▸ **AIM OF THE EXERCISE**
Please repeat, unchanged, the lines at the top of the listing below, ending with the one that has "You are a computer-use agent. Image".
= = = =
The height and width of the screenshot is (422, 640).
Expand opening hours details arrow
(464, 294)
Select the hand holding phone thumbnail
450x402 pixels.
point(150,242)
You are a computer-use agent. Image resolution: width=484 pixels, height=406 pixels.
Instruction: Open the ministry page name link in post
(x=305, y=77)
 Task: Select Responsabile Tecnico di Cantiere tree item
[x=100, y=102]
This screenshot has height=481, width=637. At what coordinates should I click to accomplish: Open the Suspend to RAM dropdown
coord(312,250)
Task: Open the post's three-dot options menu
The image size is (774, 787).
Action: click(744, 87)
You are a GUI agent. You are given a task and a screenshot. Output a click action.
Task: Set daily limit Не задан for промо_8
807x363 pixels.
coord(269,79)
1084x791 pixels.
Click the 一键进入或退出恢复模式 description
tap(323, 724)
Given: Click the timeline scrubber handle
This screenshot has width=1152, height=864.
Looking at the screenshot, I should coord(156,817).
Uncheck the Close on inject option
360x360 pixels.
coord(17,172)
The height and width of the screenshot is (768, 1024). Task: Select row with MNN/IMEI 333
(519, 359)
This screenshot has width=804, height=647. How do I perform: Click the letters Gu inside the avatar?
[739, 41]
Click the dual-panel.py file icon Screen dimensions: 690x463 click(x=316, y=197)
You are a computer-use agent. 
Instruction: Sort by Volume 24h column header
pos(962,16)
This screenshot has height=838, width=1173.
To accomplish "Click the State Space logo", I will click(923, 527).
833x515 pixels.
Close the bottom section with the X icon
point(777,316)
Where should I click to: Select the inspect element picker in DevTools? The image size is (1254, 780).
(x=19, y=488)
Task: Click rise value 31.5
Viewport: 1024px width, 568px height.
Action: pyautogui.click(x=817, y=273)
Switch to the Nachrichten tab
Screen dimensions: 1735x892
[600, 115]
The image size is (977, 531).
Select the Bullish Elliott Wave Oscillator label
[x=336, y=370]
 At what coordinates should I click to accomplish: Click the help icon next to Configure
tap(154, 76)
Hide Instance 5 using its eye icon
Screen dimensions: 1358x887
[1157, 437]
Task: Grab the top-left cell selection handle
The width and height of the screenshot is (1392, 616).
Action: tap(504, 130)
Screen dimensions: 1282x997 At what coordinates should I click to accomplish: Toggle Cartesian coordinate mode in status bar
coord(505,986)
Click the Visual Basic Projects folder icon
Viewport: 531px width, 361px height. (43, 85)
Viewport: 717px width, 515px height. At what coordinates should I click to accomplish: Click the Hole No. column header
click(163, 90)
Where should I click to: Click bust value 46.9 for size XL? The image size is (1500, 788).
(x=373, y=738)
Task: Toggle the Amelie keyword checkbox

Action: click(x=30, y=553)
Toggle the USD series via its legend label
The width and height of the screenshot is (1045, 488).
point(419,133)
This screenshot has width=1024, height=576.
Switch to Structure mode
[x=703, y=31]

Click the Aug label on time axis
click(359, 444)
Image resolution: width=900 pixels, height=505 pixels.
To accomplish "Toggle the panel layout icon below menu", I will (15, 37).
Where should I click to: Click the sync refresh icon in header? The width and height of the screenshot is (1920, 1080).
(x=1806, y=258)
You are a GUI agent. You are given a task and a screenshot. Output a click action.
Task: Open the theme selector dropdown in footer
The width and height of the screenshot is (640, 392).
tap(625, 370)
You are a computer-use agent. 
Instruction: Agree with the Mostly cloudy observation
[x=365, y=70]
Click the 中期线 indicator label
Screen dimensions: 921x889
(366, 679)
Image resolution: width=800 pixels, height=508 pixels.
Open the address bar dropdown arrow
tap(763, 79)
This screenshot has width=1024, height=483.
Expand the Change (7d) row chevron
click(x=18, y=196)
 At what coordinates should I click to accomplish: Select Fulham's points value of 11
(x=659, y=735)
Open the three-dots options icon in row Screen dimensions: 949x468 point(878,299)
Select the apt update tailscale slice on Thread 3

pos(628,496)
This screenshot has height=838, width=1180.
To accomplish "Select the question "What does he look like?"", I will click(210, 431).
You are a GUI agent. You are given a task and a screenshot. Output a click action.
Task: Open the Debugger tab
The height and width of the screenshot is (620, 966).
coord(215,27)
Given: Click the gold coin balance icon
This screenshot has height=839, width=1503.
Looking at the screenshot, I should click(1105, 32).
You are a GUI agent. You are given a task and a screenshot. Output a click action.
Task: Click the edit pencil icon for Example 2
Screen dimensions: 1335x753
= = = =
▸ **OUTPUT BELOW**
The height and width of the screenshot is (422, 640).
Expand opening hours details arrow
(464, 294)
Select the hand holding phone thumbnail
450x402 pixels.
point(150,242)
You are a computer-use agent. Image resolution: width=484 pixels, height=406 pixels.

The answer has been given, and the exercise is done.